安瑾坐在一旁,快速记录着。她看着自家队长,心里佩服得五体投地。
这种沉默的压迫感,比任何严厉的喝问都更具杀伤力。
它会无限放大嫌疑人内心的恐慌和焦虑,直到对方的心理防线彻底崩溃。
果然,男人的叫嚣声在江峋那潭死水般的注视下,渐渐弱了下去。
审讯室里陷入了令人窒息的沉默。
一分钟。
两分钟。
五分钟。
男人额头上开始渗出细密的汗珠,他不停地吞咽着口水,眼神躲闪,再也不敢与江峋对视。
终于,他扛不住了,整个人像泄了气的皮球一样瘫软下来,声音嘶哑地开口。
“……好,我……我说。
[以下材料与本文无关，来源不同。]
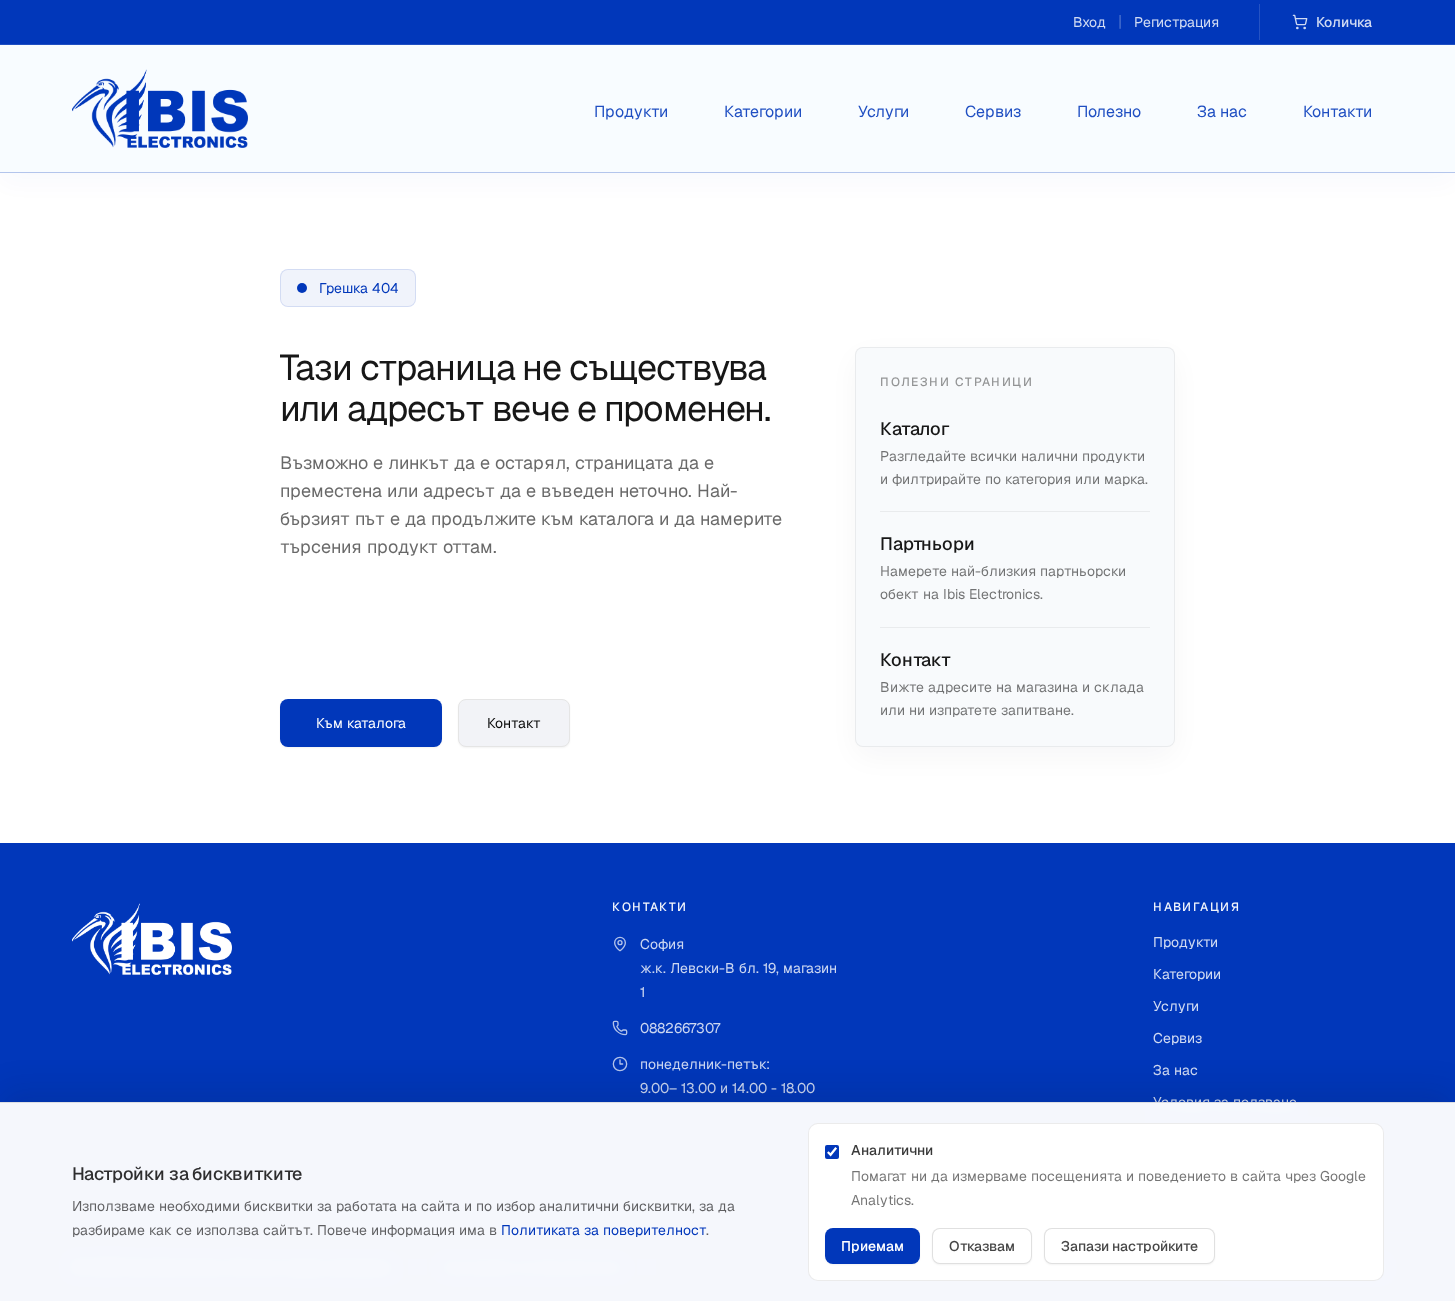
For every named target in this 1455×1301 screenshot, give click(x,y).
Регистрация (1176, 22)
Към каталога (361, 723)
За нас (1222, 111)
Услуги (883, 111)
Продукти (631, 111)
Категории (763, 111)
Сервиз (993, 111)
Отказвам (982, 1246)
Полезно (1109, 111)
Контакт (514, 723)
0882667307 (680, 1028)
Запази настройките (1129, 1246)
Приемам (872, 1246)
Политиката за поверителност (603, 1230)
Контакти (1337, 111)
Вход (1089, 22)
”
江吞这才缓缓开口,语气平淡得像在问今天天气怎么样。
“名字,年龄,为什么跟踪警车。”
“孙帆,二十二岁。”男人低着头,声音细若蚊蝇。
“我……我是子悦的发小。我听说她出事了,才……才会跟着你们……”
江峋的眉梢微微一挑,敏锐地抓住了重点。
“听谁说的?苏子悦的案子,目前并未向外界公布。”
孙帆的身体猛地一颤,头埋得更低了,嘴唇紧紧抿着,一言不发。
江峋的指尖在桌面上轻轻敲击着,一下,又一下。
单调的声响在寂静的审讯室里,如同重锤敲在孙帆的心上。
“隐瞒,就等于默认你是同谋。如果你真是她的朋友,就该告诉我们你知道的一切。”
“而不是在这里浪费时间,包庇一个可能害死她的凶手。”
江峋的话像一把钥匙,打开了孙帆最后的心理防线。
他猛地抬起头,眼睛里布满了血丝,脸上满是挣扎和恐惧。
“我说!我什么都告诉你们!”
他像是下定了某种决心,紧接着话锋一转,声音里带着一丝哀求。
“但你们要答应我一个条件。你们必须保证,不追究那个告诉我消息的人的责任!”
江峋坐在审讯椅对面,看着孙帆那副你不答应我就不说的倔强模样。